Bohn and Cole moved into the Risinghurst Tce, Shotover Country, house on June 28 and said they were surprised  at the wooden fence.

Cole said they thought "the driveway was pretty steep" when they rented it.

"We were told a few weeks later that it would no longer be able to be used as a garage. Then he [the landlord] decided to put the fence up which was a bit bizarre.

"He said he was going to put it up as a bit of privacy but the fence is serving absolutely no purpose. I hoped we would get some compensation."

The couple, who own newly-opened music store Maya Music at Remarkables Park, have four older children, three of whom were hoping to use the garage to house their motorbikes.

Cole even bought a new car when they moved to Queenstown from Invercargill and it now had to sit outside.

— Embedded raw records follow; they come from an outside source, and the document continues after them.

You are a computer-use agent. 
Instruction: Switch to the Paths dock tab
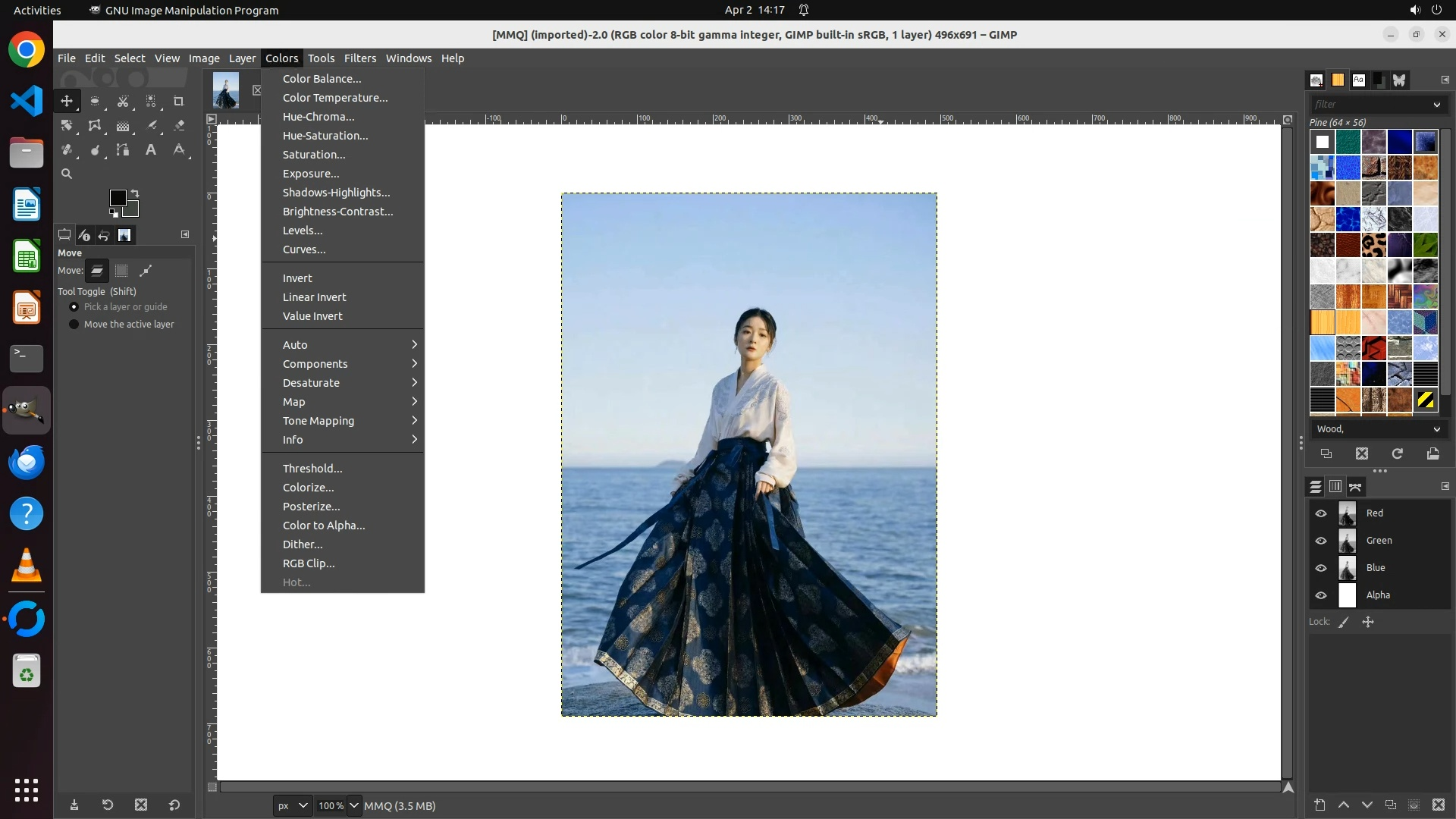point(1356,486)
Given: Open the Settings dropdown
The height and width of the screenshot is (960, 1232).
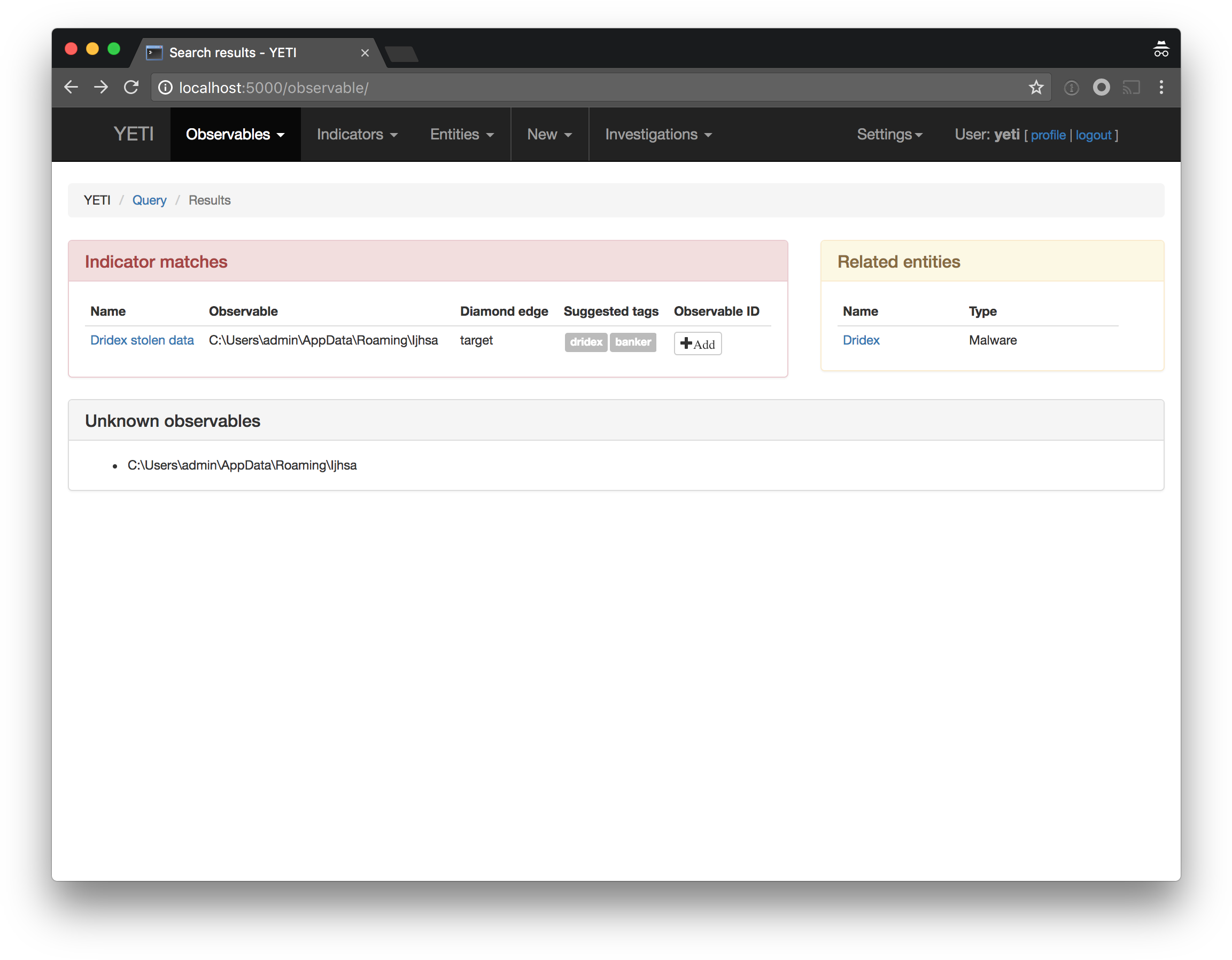Looking at the screenshot, I should click(889, 135).
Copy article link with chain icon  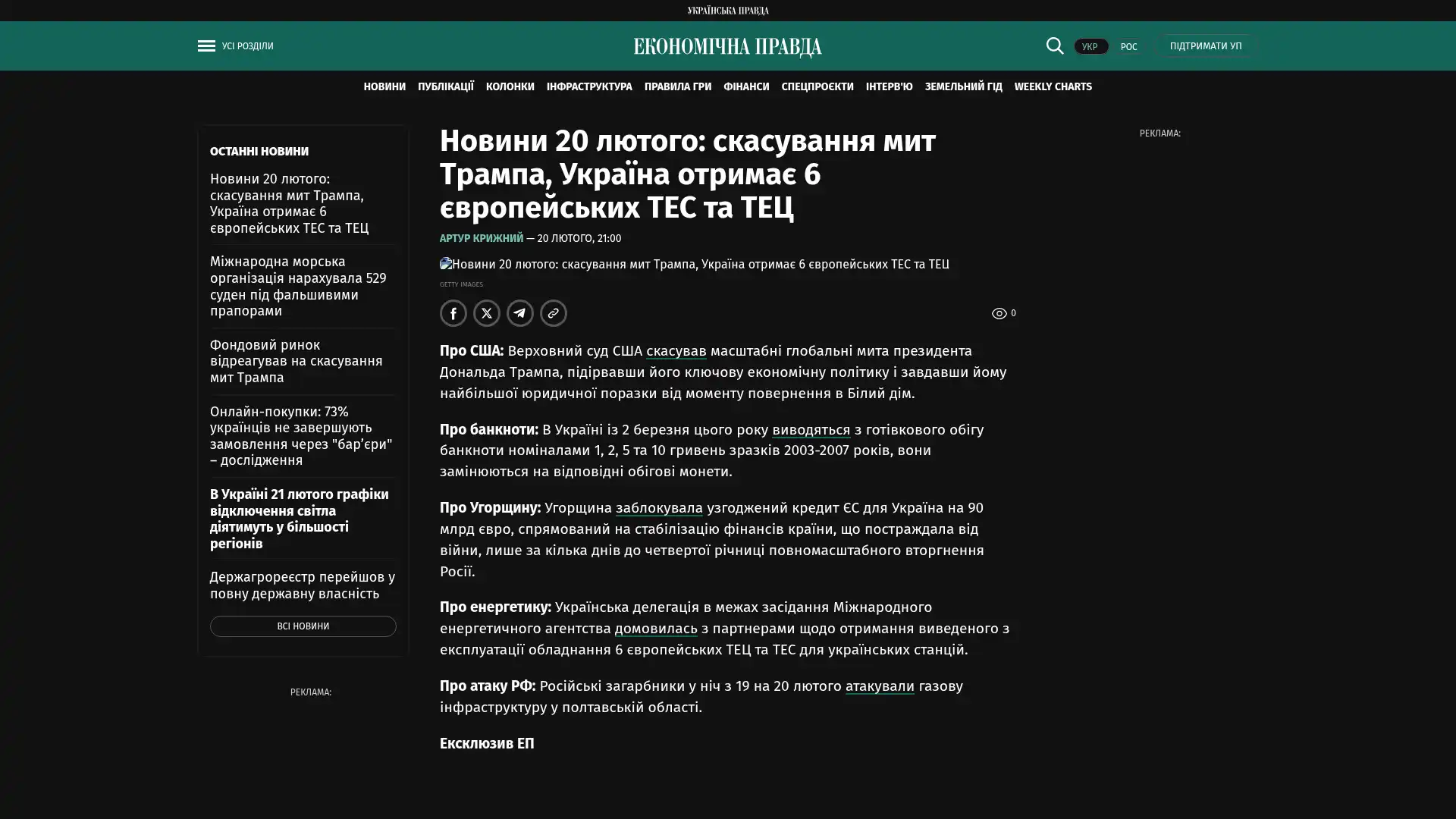pyautogui.click(x=553, y=313)
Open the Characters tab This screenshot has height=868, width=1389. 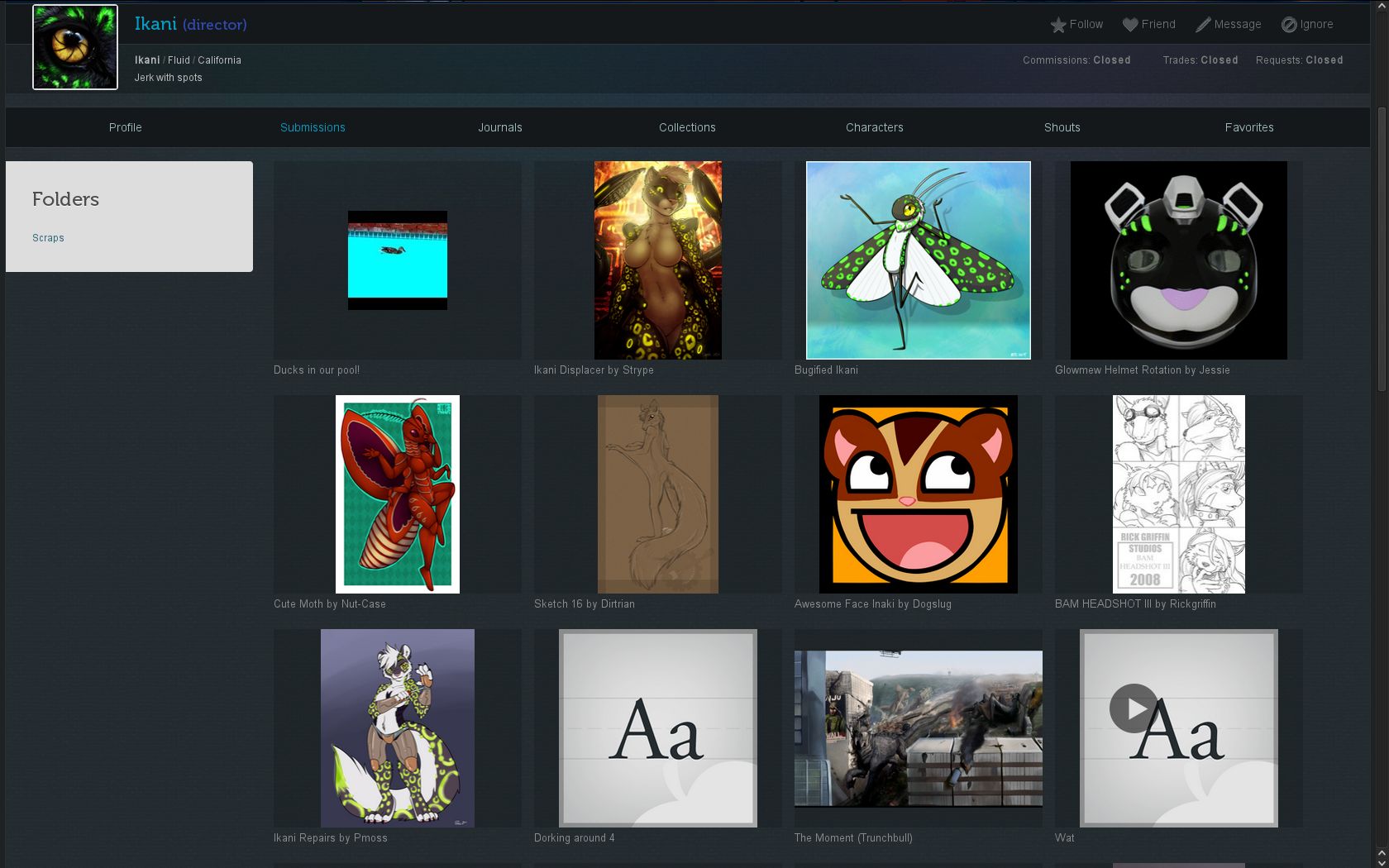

Despite this, the pair thought the landlord was "lovely" and said it was probably not his fault.

"I"m sure he's not super happy about it either."

DRIVEWAY 'TOO STEEP'

The contractor who built the fence, who preferred not to be named, said the garage door was supposed to be on the end of the home with access off an adjoining road but a light post prevented it being put there. 

"We went in to do the driveway and that [but] the driveway was too steep."

The owner decided he would turn the garage into a self-contained unit and asked for the fence to be built the way it is, the contractor said.

He felt the tenants, Bohn and Cole, knew the fence was going to be there and that they would not have access to the garage "from the start".

But Bohn said they did not know they wouldn't be able to use the garage until after they moved in.

"We asked him [the landlord] to put a fence on but we didn't know it was going to be in front of the garage," he said. "After we got in he said we weren't going to have the garage." 

Queenstown lawyer Graeme Todd said the owner of the property could put a fence wherever he wanted and there was "no issue about that" but there may be issues between owner and tenant if it was marketed as a home with a double garage.

It implied the garage was still usable for vehicles, Todd said.

Queenstown Lakes District Council spokesman Jimmy Sygrove confirmed they had been in touch with the property owner around consenting issues.

Sygrove could not elaborate.

A Tenancy Services spokeswoman said the first thing Cole and Bohn needed to do was take the issue up with the landlord.

If the two parties could not agree on lower rent and Cole and Bohn felt the premises was misrepresented to them prior to entering into the agreement, they could apply to the Tenancy Tribunal to determine the appropriate amount of compensation or possibly cancel the agreement.

Letting agent Ray White Queenstown was contacted.